| Bias and variance are characteristics of the model, not components of its
error as I think you're saying. In the most simple sense, bias and variance
refer to the shape of the function represented by the model (let's say "the
shape of the model" for simplicity). A model with a more "rigid" shape
(approaching a straight line) has more bias and one with a more "relaxed"
shape (further from a straight line) has more variance. The extent to which a model can extrapolate to out-of-sample data depends on
how well the shape of the model follows the true distribution of the data.
This is true regardless of the bias and variance of the model. It just happens
that most of the time, in interesting, real-world problems, the true
distribution of the data is more or less different than the sampling
distribution of the training data- i.e. there's always some amount of
"sampling error". Sampling error can't be reduced by collecting more training data- you just
have more data with the same sampling error. Increasing model complexity
increases variance, so if you start with high sampling error, you wil get a
high error on out-of-sample data because your model matches the "off"

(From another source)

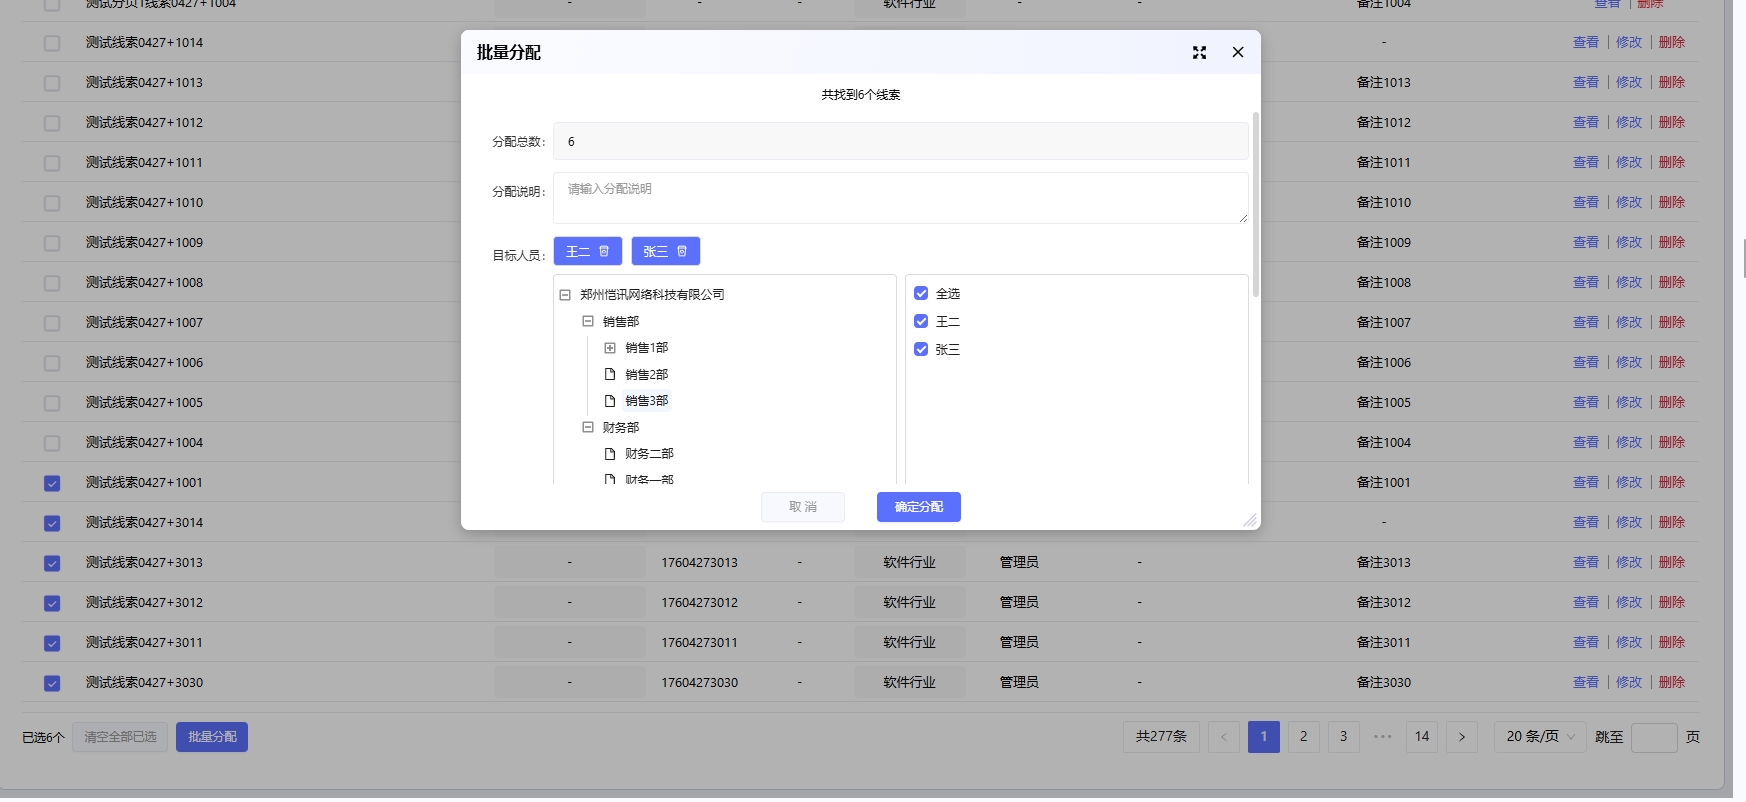Click the file icon beside 销售2部
The height and width of the screenshot is (802, 1746).
tap(610, 375)
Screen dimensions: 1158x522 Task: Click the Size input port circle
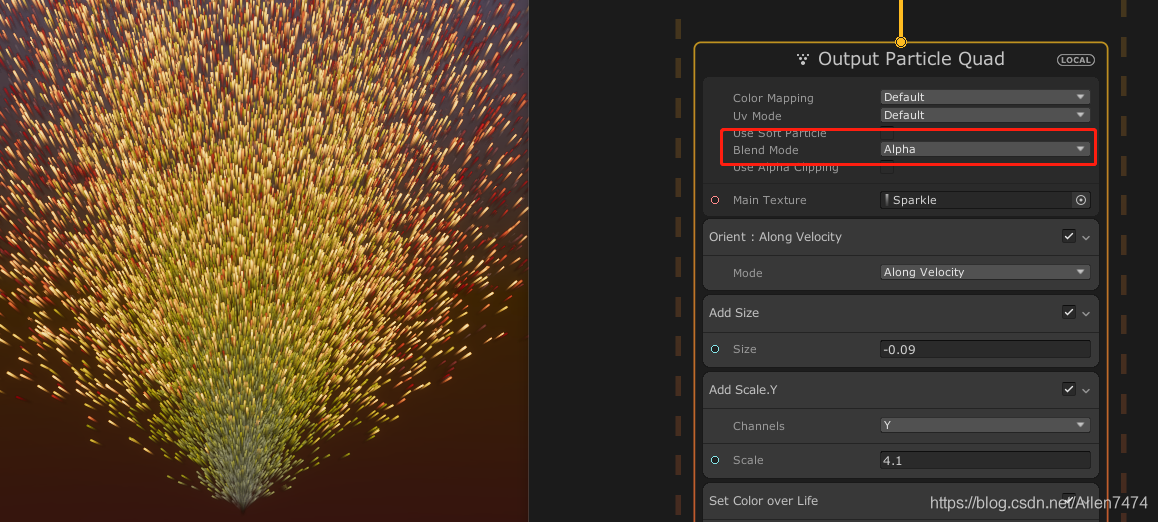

distribution of the training data too closely. What training with more data
and with a more complex model can do is increase the ability of the trained
model to interpolate, i.e. to accurately represent (new) data points that
are in the same region of "instance space" as the training data points. A high-bias model can extrapolate well if the sampling error is not too high
and the shape of the true distribution is not too irregular. However, a
high-bias model will also not interpolate as well as a high-variance model. Its
rigid structure will "miss" many data points. Like you say, this will not
change if you train with more data. Anyway, that's the tradeoff. Now, the reason why deep neural nets, which are extremely high-variance
models, are trained with large amounts of data, is that they can interpolate
very well but can't extrapolate very well. If a model doesn't extrapolate very
well but its training sample is a large enough chunk of instance space, it can
still be very useful, because it's still representing a large number of
instances. How to put it? Mabye your high-variance model has seen examples of white dogs
and black dogs in training, but no green dogs. Your model will not be able to
generalise to green dogs, but if green dogs are rare, it will still be able to
represent most dogs, so it's still useful. Of course, looking at the output of a trained model (its behaviour) doesn't
tell you anything about what it was trained on. So a model that has very high
accuracy on a large number of tasks will look impressive, even if it can't
generalise at all. |